During Cernicharo and his team’s search for water in space, the ISO observed ice within comets in our solar system and different galaxies. They found that the water vapours generated around stars would form ice on planets and objects in space without a heat source. This suggests that planets too far from a heat source — like the sun — might have water, but their distance from their parent star exceeds the habitable zone such that water does not remain liquid.

These studies showed that water becomes redistributed across galaxies through impacts between objects in space and planets or asteroids. When collisions from large bodies like asteroids or comets shuffle molecules, oxygen may mingle with other elements and bear water or carbon dioxide, eventually making its way to planets. The tricky part is that these planets need to be a critical distance away from their parent star such that the water that makes its way onto the planets remains liquid. 

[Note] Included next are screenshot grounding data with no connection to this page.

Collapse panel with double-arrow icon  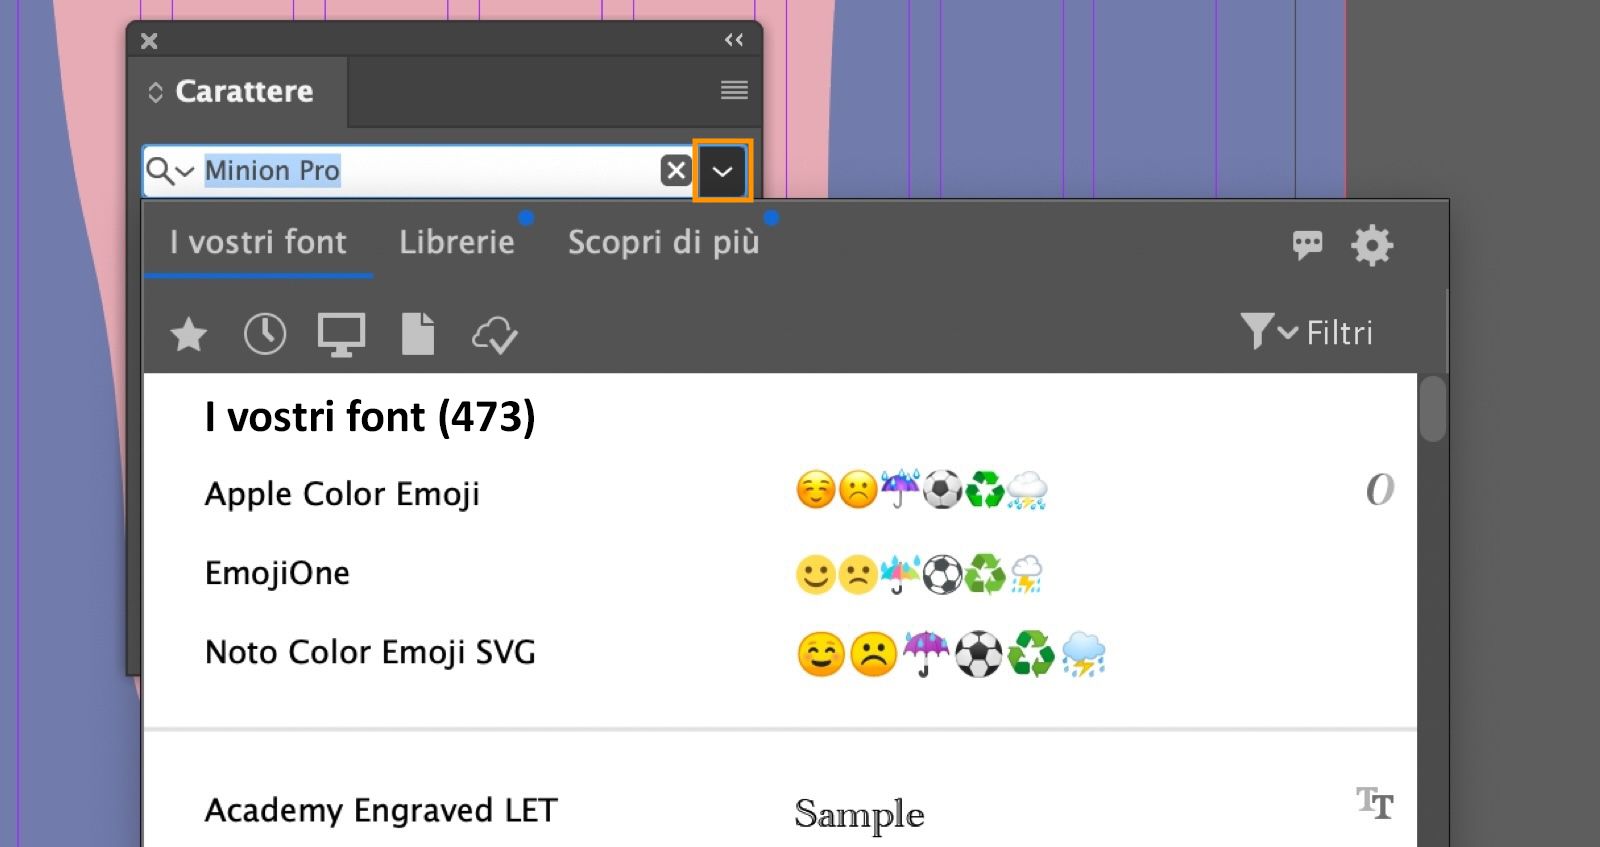(x=734, y=40)
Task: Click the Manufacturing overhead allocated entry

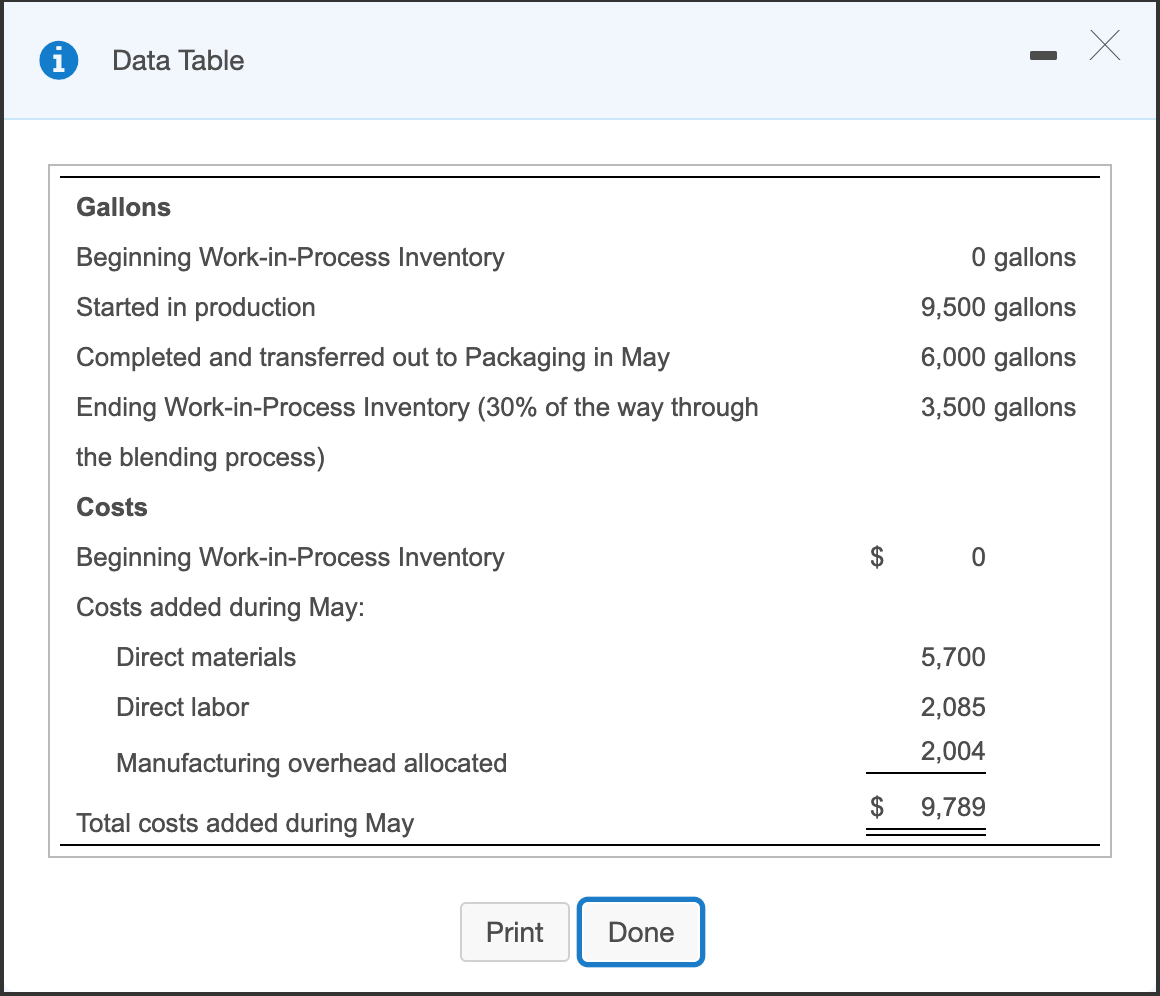Action: tap(311, 763)
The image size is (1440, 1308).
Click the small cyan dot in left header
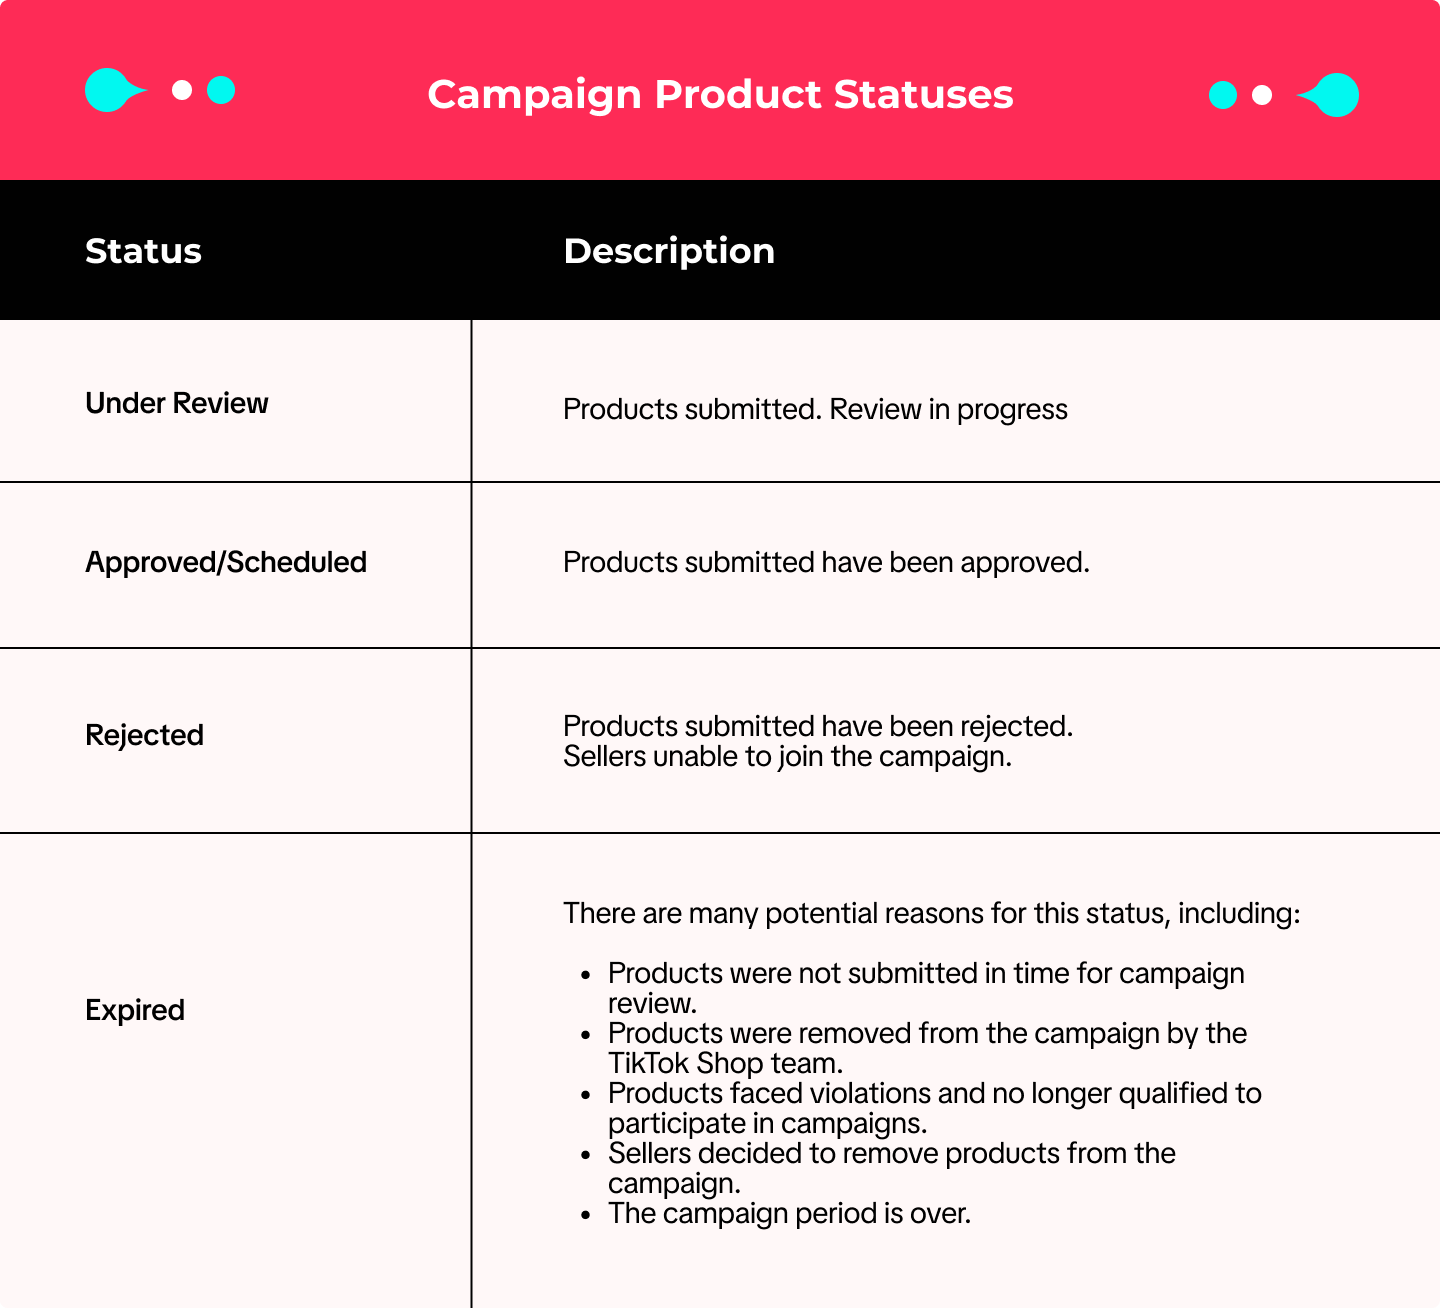[x=221, y=91]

There have been recent endeavours to find life on Mars because it is the planet closest to Earth after Venus. Although Venus is in the habitable zone, it is too hot for habitation. There are some significant differences between the atmospheres of Earth and Mars. Thomas Navarro, a planetary scientist at McGill University, and his team compared the atmospheres of Earth and Mars. 

First, even though water has been found to flow on Mars, the lack of oceans on Mars presents a problem. Oceans are vital for a planet and atmospheric health. The ocean currents transport warm water to cold areas and keep a levelled temperature distribution. Unlike Earth, Mars does not have oceans to stabilize temperatures. Planets without large bodies of water, like Mars, will face dust storms because of the uneven heating. 

Second, Navarro’s team noted that Mars’ atmospheric density was too low to support life. A low atmosphere density makes Mars difficult to live on because temperatures peak too intensely for life to spawn. 

For life to exist, a planet’s atmosphere must also have an abundance of nitrogen because that element acts as another essential element for life, aside from carbon. Microorganisms need small amounts of fixed nitrogen in the atmosphere to live. Humans need much more. The atmosphere must reach a certain ratio and level of elements, along with being dense enough to trap heat for life to exist.

Earth got lucky to be in the habitable zone, to have water and oceans, and to have ideal atmospheric density. Even for planets with billions of years within a habitable zone, life — much less intelligent life — might not come into existence. Yet, as we gather more data on water and as our technology improves, astronomers will continue to find Earth-like planets and Sun-like stars in neighbouring galaxies and universes. NASA has confirmed up to 5,300 exoplanets — planets outside our solar system — and 9,245 candidate exoplanets. With a universe this vast, life may exist outside our solar system, and humans might not be alone after all.